Standard assays, used for assessing cartilaginous tissue production or quantifying the cell number within hydrogel constructs, are typically destructive [19], [20], [21]. A method that allows for evaluating the progression of cartilage matrix production in situ, without the need to sacrifice the sample would harbor many advantages, such as reducing sample numbers, enabling real time adjustments to the culture conditions, and offering an on-line assessment for clinically, in vitro grown engineered cartilage. In the current study, an instrument with combined capabilities of mechanical assessment and ultrasound was investigated as a means for nondestructive evaluation of the hydrogel constructs [22]. Ultrasound measurements of hydrogels, specifically agarose, have been correlated with mechanical properties of the material [23]. In addition, ultrasound measurements of cartilage have been correlated with mechanical properties of the tissue as well as its collagen content [24], [25]. Ultrasound has also been previously demonstrated to show promise when investigating neo-cartilage tissue deposited in synthetic hydrogels [22], [26].

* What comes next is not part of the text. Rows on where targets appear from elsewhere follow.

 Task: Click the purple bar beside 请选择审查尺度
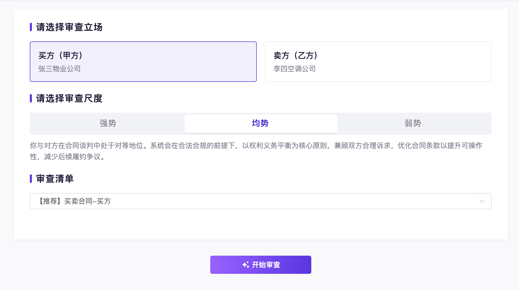(31, 98)
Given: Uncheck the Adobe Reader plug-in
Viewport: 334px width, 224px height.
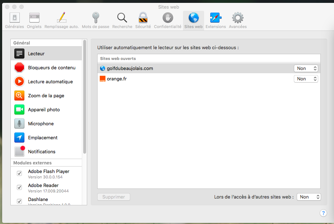Looking at the screenshot, I should tap(19, 188).
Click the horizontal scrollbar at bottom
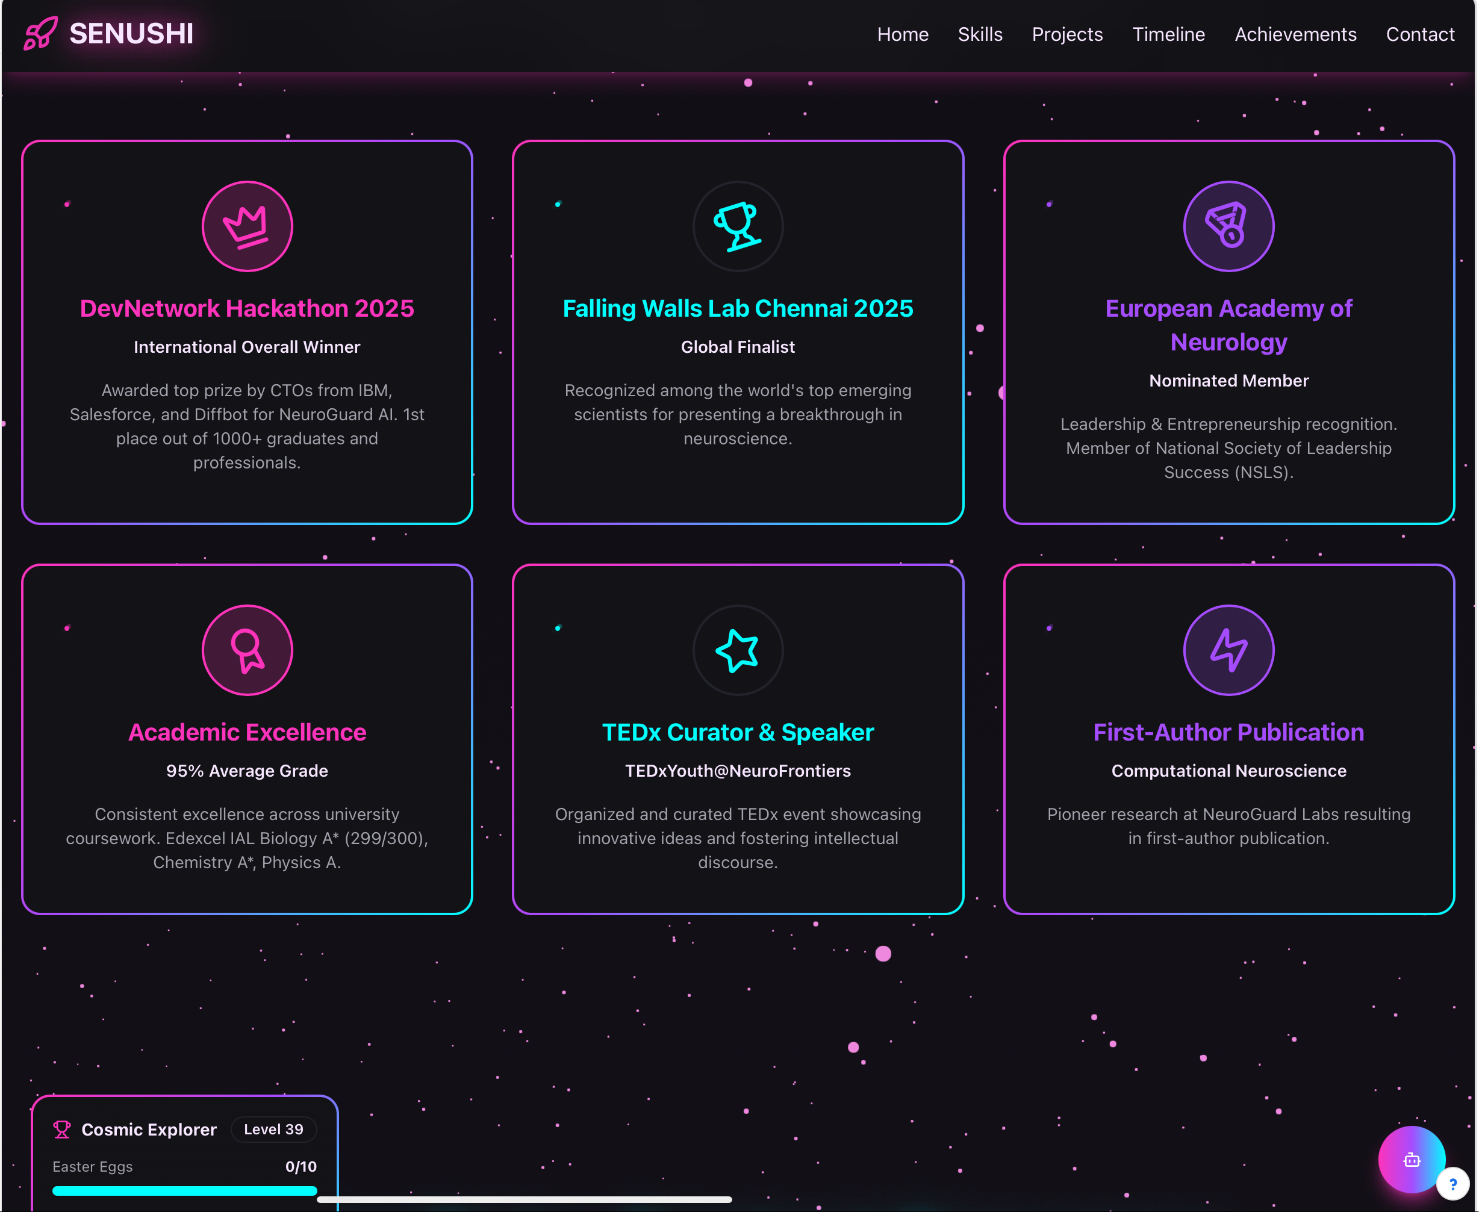 (524, 1199)
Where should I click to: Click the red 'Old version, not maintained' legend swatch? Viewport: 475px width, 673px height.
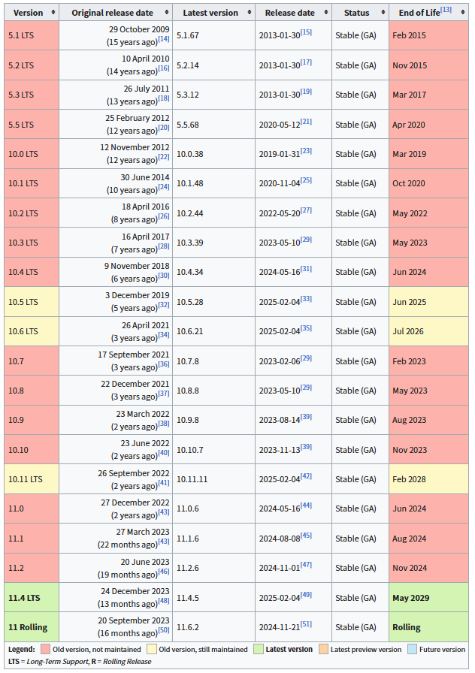coord(45,650)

The overall goal of the present study was to assess whether non-destructive measurements could be used to track the progress of neo-tissue development in a modern degradable scaffold system and perhaps then be useful as a quality control variable in the ex-vivo manufacture of engineered tissue. A new, photo-clickable and hydrolytically degradable PEG hydrogel formed from thiol-norbornene macromers containing caprolactone segments for cartilage TE was used for the assessment. Hydrogel degradation was first confirmed in acellular hydrogels. Juvenile bovine chondrocytes were encapsulated into the hydrogel and neo-tissue assessed for up to 4 weeks, and analyzed weekly. Standard, destructive assays were conducted to quantify the amount of DNA, sulfated glycosaminoglycans (sGAGs), and total collagen, as well as the spatial distribution of ECM within the constructs. Nondestructive assays were conducted based on mechanical properties and ultrasound measurements. The non-destructive assays were compared to the standard destructive assays to further evaluate their potential in assessing the evolution and quality of the neo-tissue in synthetic degrading hydrogels.